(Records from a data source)

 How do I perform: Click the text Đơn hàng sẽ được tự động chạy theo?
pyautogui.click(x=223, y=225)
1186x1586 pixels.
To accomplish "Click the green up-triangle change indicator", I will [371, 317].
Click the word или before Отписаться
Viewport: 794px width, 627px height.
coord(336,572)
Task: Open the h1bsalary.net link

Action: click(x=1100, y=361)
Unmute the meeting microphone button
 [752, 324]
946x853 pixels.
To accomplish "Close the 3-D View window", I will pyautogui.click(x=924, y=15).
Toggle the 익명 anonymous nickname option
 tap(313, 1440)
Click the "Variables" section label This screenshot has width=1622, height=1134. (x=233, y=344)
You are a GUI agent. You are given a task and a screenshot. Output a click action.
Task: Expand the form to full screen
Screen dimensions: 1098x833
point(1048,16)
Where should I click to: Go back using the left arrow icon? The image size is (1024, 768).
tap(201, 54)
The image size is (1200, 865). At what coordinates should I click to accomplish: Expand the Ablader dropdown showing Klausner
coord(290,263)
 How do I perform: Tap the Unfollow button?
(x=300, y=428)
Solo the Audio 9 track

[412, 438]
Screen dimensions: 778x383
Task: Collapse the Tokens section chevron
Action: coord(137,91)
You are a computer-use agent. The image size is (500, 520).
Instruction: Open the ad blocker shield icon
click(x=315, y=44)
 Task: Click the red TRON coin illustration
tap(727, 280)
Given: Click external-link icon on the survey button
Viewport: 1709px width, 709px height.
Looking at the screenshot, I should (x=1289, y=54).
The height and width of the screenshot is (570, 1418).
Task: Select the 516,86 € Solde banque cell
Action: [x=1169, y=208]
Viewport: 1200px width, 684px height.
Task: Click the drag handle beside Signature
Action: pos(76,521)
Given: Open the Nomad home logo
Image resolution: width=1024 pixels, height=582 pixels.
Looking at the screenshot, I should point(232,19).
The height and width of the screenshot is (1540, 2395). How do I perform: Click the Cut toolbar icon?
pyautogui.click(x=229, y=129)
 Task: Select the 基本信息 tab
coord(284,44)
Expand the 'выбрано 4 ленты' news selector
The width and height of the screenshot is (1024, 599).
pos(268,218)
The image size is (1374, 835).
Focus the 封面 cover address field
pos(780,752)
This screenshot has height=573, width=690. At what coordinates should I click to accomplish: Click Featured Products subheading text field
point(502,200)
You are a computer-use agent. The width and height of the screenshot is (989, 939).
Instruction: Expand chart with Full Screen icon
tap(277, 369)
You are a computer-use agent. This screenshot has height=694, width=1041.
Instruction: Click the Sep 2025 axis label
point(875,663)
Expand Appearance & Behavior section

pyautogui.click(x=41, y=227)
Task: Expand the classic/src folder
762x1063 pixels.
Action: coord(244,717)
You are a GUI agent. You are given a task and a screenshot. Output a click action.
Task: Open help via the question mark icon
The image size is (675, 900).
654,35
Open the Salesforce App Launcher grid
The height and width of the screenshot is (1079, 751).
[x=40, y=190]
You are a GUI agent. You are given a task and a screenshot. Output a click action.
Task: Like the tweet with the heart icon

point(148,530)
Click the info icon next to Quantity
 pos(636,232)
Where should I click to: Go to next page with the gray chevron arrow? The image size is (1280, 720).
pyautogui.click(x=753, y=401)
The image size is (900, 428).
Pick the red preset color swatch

Aim of the task:
Every entry should be given again exactly as written.

Response to this task:
 How do I perform: Click the text Đơn hàng sẽ được tự động chạy theo?
pyautogui.click(x=223, y=225)
1186x1586 pixels.
To accomplish "Click the green up-triangle change indicator", I will [371, 317].
Click the word или before Отписаться
Viewport: 794px width, 627px height.
coord(336,572)
Task: Open the h1bsalary.net link

Action: click(x=1100, y=361)
Unmute the meeting microphone button
 [752, 324]
946x853 pixels.
To accomplish "Close the 3-D View window", I will pyautogui.click(x=924, y=15).
Toggle the 익명 anonymous nickname option
 tap(313, 1440)
Click the "Variables" section label This screenshot has width=1622, height=1134. (x=233, y=344)
You are a GUI agent. You are given a task and a screenshot. Output a click action.
Task: Expand the form to full screen
Screen dimensions: 1098x833
point(1048,16)
Where should I click to: Go back using the left arrow icon? The image size is (1024, 768).
tap(201, 54)
The image size is (1200, 865). At what coordinates should I click to accomplish: Expand the Ablader dropdown showing Klausner
coord(290,263)
 How do I perform: Tap the Unfollow button?
(x=300, y=428)
Solo the Audio 9 track

[412, 438]
Screen dimensions: 778x383
Task: Collapse the Tokens section chevron
Action: coord(137,91)
You are a computer-use agent. The image size is (500, 520).
Instruction: Open the ad blocker shield icon
click(x=315, y=44)
 Task: Click the red TRON coin illustration
tap(727, 280)
Given: Click external-link icon on the survey button
Viewport: 1709px width, 709px height.
Looking at the screenshot, I should (x=1289, y=54).
The height and width of the screenshot is (570, 1418).
Task: Select the 516,86 € Solde banque cell
Action: [x=1169, y=208]
Viewport: 1200px width, 684px height.
Task: Click the drag handle beside Signature
Action: pos(76,521)
Given: Open the Nomad home logo
Image resolution: width=1024 pixels, height=582 pixels.
Looking at the screenshot, I should point(232,19).
The height and width of the screenshot is (1540, 2395). How do I perform: Click the Cut toolbar icon?
pyautogui.click(x=229, y=129)
 Task: Select the 基本信息 tab
coord(284,44)
Expand the 'выбрано 4 ленты' news selector
The width and height of the screenshot is (1024, 599).
pos(268,218)
The image size is (1374, 835).
Focus the 封面 cover address field
pos(780,752)
This screenshot has height=573, width=690. At what coordinates should I click to accomplish: Click Featured Products subheading text field
point(502,200)
You are a computer-use agent. The width and height of the screenshot is (989, 939).
Instruction: Expand chart with Full Screen icon
tap(277, 369)
You are a computer-use agent. This screenshot has height=694, width=1041.
Instruction: Click the Sep 2025 axis label
point(875,663)
Expand Appearance & Behavior section

pyautogui.click(x=41, y=227)
Task: Expand the classic/src folder
762x1063 pixels.
Action: coord(244,717)
You are a GUI agent. You are given a task and a screenshot. Output a click action.
Task: Open help via the question mark icon
The image size is (675, 900).
654,35
Open the Salesforce App Launcher grid
The height and width of the screenshot is (1079, 751).
[x=40, y=190]
You are a GUI agent. You are given a task and a screenshot. Output a click action.
Task: Like the tweet with the heart icon

point(148,530)
Click the info icon next to Quantity
 pos(636,232)
Where should I click to: Go to next page with the gray chevron arrow? The image size is (1280, 720).
pyautogui.click(x=753, y=401)
The image size is (900, 428).
Pick the red preset color swatch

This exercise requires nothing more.